Che Dio gliel perdoni: che certo si è proceduto con esso lui, come vostra signoria sa, piuttosto pigramente e con ogni carità che con vigore alcuno».
Tommaso Stella, succeduto inquisitore al Grisoni, continuava intanto il processo del Vergerio128, il quale «al serenissimo duce Donato» diresse una orazione e difensione da Vicosoprano il 10 aprile 1551, incitando a non permetter che l'Inquisizione e i legati operassero negli Stati della serenissima.
Il Vergerio atteggiavasi da martire, e a Dio diceva: «Altra cura, altro pensiero non ci stringe se non che tu ci perdoni le tante offese che ti abbiam recate, massimamente in aver opposta resistenza così grande al tuo spirito ed alla tua volontà quando ci cominciasti a manifestar Gesù Cristo»; e ringraziava inquisitori, fiscali, il papa d'averlo spinto a rompere colla menzogna.
Ma a Basilea disse a Martino Barrhans, professore d'ebraico: «Io non sarei qui se non avessi veduto lo Spiera.
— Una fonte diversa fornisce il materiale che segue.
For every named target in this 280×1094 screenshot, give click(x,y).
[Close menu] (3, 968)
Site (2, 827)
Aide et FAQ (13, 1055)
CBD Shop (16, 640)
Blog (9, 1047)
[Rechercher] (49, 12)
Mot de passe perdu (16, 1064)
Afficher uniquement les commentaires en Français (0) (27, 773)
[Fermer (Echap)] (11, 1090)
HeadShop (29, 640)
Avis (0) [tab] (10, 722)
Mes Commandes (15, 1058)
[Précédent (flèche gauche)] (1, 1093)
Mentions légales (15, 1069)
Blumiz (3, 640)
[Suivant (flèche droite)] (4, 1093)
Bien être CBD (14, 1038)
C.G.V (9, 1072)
Il papa, tra con minacce, tra con lusinghe m'invitava andar a Roma, e quivi, celato il vangelo, vivere non disforme de' suoi decreti... Ma visto che ebbi e udito lo Spiera che lottava gravissimamente col giudizio di Dio, cioè col peccato, colla morte, coll'inferno, talmente fui percosso e pietrificato, che rimossi dall'animo ogni pensiero di andar al papa e venerarlo, e dissimular la verità...... Poco dopo averlo veduto, lasciato il vescovado, la patria, gli amici, gli averi, uscii d'Italia per poter più liberamente confessare Cristo, re dell'inferno, della terra, del cielo, che prima con falsa dottrina e non miglior vita avevo deturpato, prestando opera all'avversario di lui, che elevatosi al di sopra di Dio, una podestà pari a Cristo già da molti secoli si arrogò».